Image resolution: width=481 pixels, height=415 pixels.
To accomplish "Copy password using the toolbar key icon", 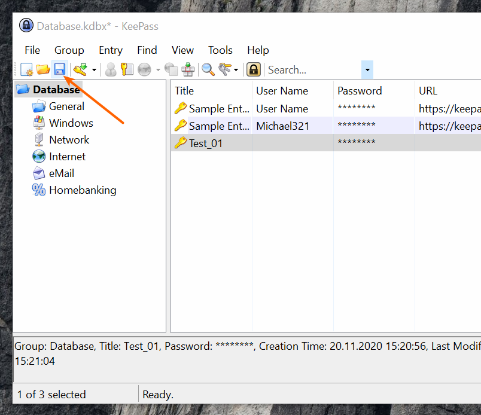I will coord(127,70).
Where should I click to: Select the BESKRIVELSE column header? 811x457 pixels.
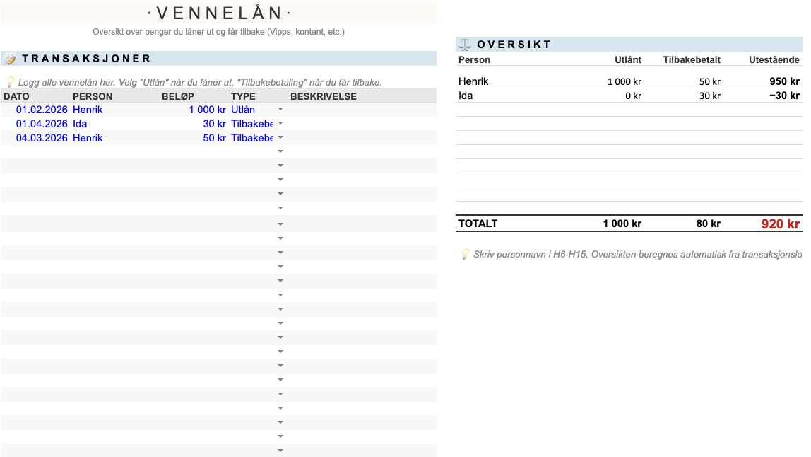tap(324, 96)
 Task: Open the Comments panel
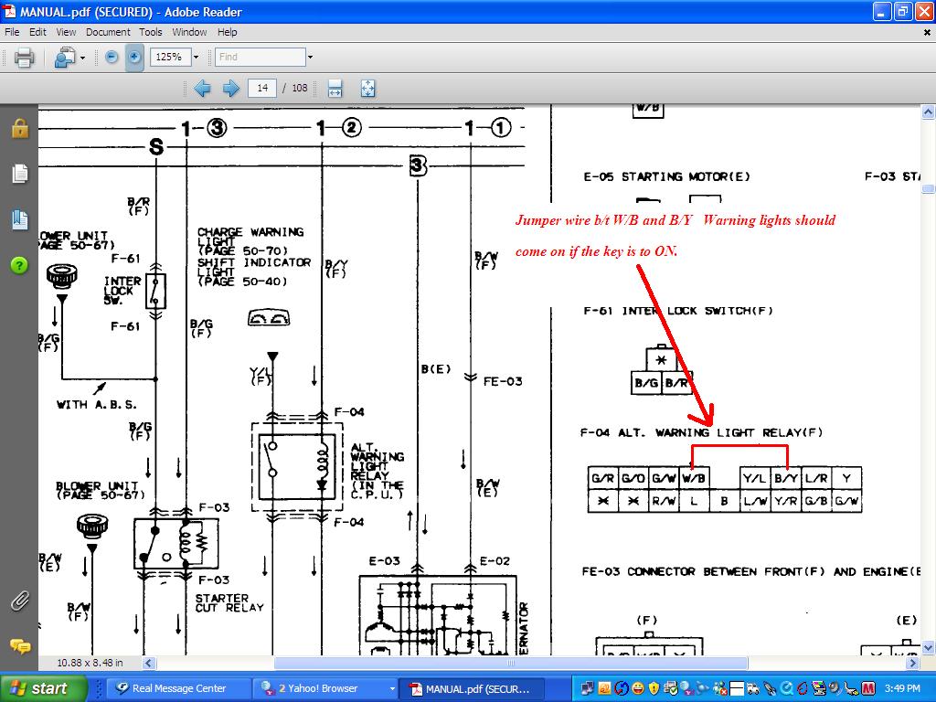tap(19, 646)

*TASK OBJECTIVE*
Excluding the pictures, restate word for word the lines from the one that holds "Where should I" through the last line of the entries, both ends included.

*EXPECTED ANSWER*
Where should I click to: Select the BESKRIVELSE column header? 811x457 pixels.
tap(324, 96)
 Task: Open the Comments panel
tap(19, 646)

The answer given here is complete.